Saved entries
^^^^
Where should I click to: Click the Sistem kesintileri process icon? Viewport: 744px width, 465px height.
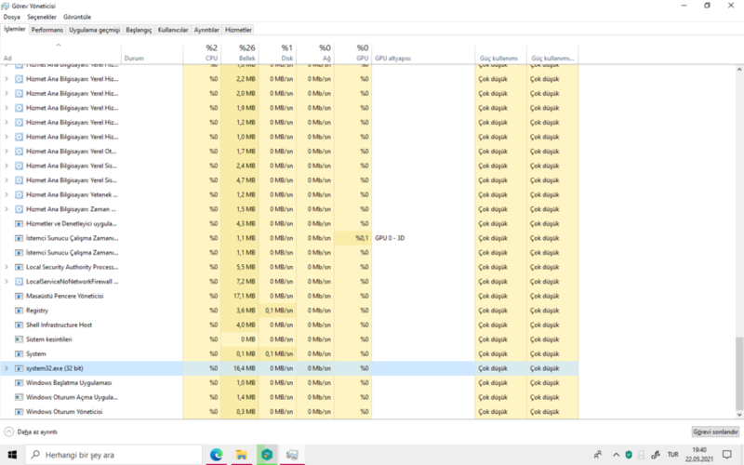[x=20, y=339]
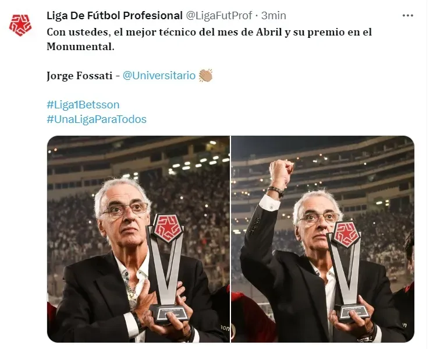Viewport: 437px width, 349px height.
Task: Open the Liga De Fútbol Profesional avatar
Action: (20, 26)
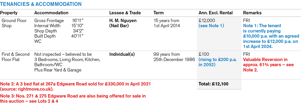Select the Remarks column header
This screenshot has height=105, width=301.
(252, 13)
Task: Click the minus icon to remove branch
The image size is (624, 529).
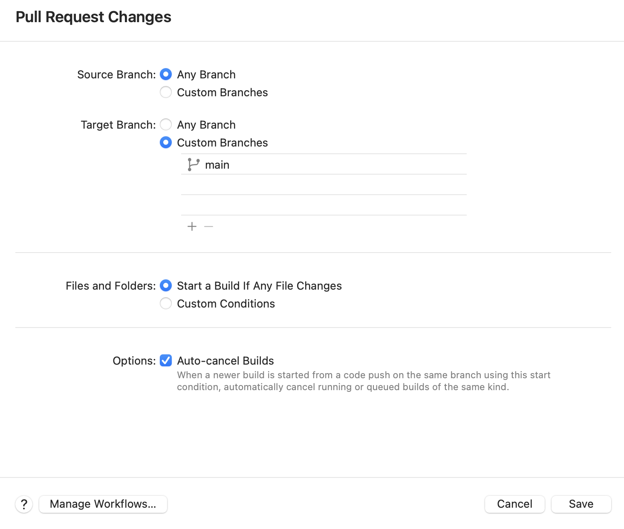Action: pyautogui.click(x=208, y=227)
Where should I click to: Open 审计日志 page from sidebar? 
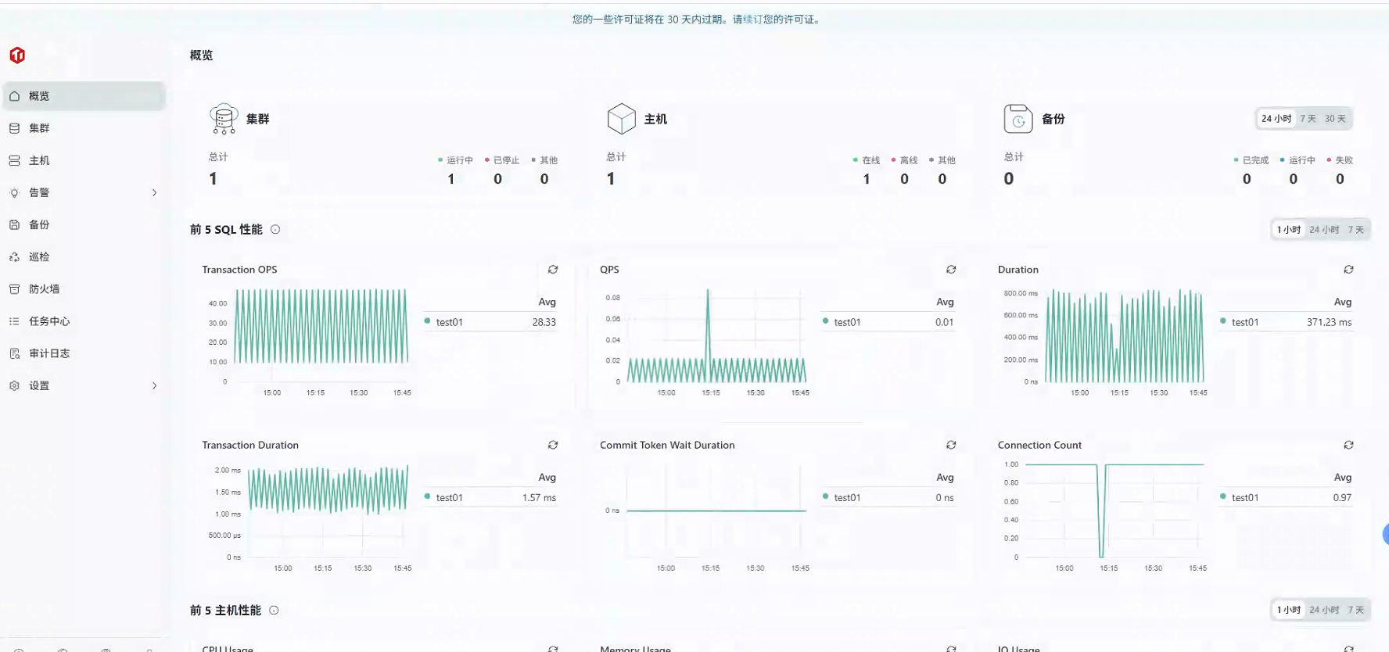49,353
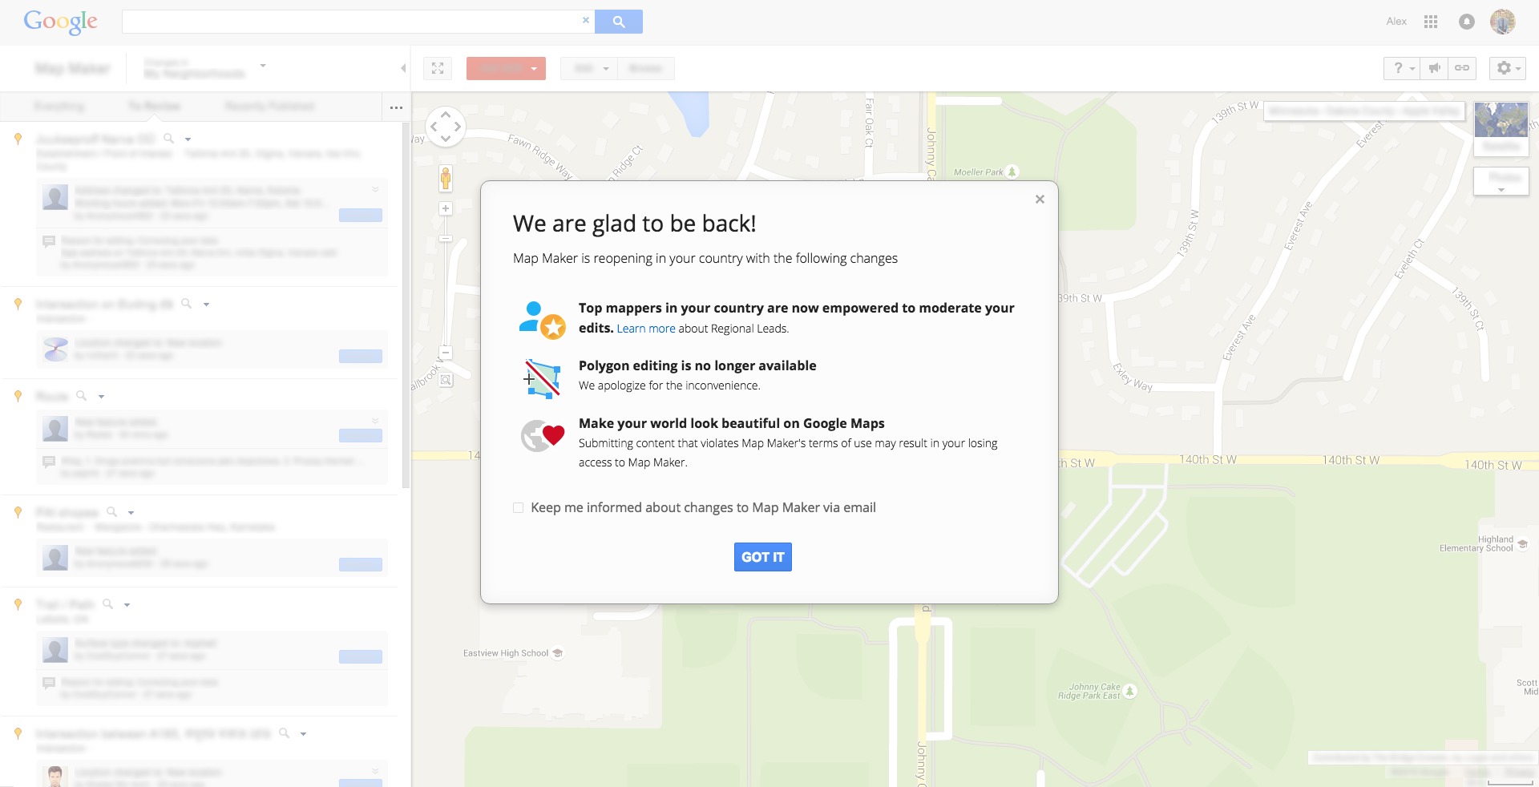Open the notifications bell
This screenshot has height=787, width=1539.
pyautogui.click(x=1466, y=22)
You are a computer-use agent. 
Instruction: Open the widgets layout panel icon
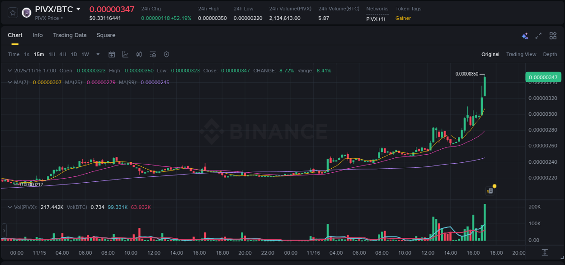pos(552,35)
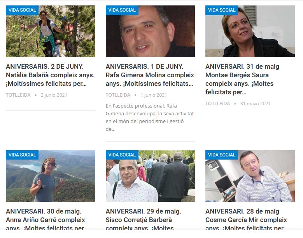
^^^^
◆ What you are asked to do
Please copy the data above exactly, omitting the pictures.

◆ Answer section
Where should I click to: Click the Sistem kesintileri process icon? Viewport: 744px width, 465px height.
[x=20, y=339]
Viewport: 437px width, 349px height.
Task: Open the Liga De Fútbol Profesional avatar
Action: (20, 26)
Select the Remarks column header
This screenshot has height=105, width=301.
(252, 13)
Task: Click the minus icon to remove branch
The image size is (624, 529).
Action: pyautogui.click(x=208, y=227)
Where should I click to: Open 审计日志 page from sidebar? 
49,353
Open the notifications bell
This screenshot has height=787, width=1539.
pyautogui.click(x=1466, y=22)
You are a computer-use agent. 
Instruction: Open the widgets layout panel icon
pos(552,35)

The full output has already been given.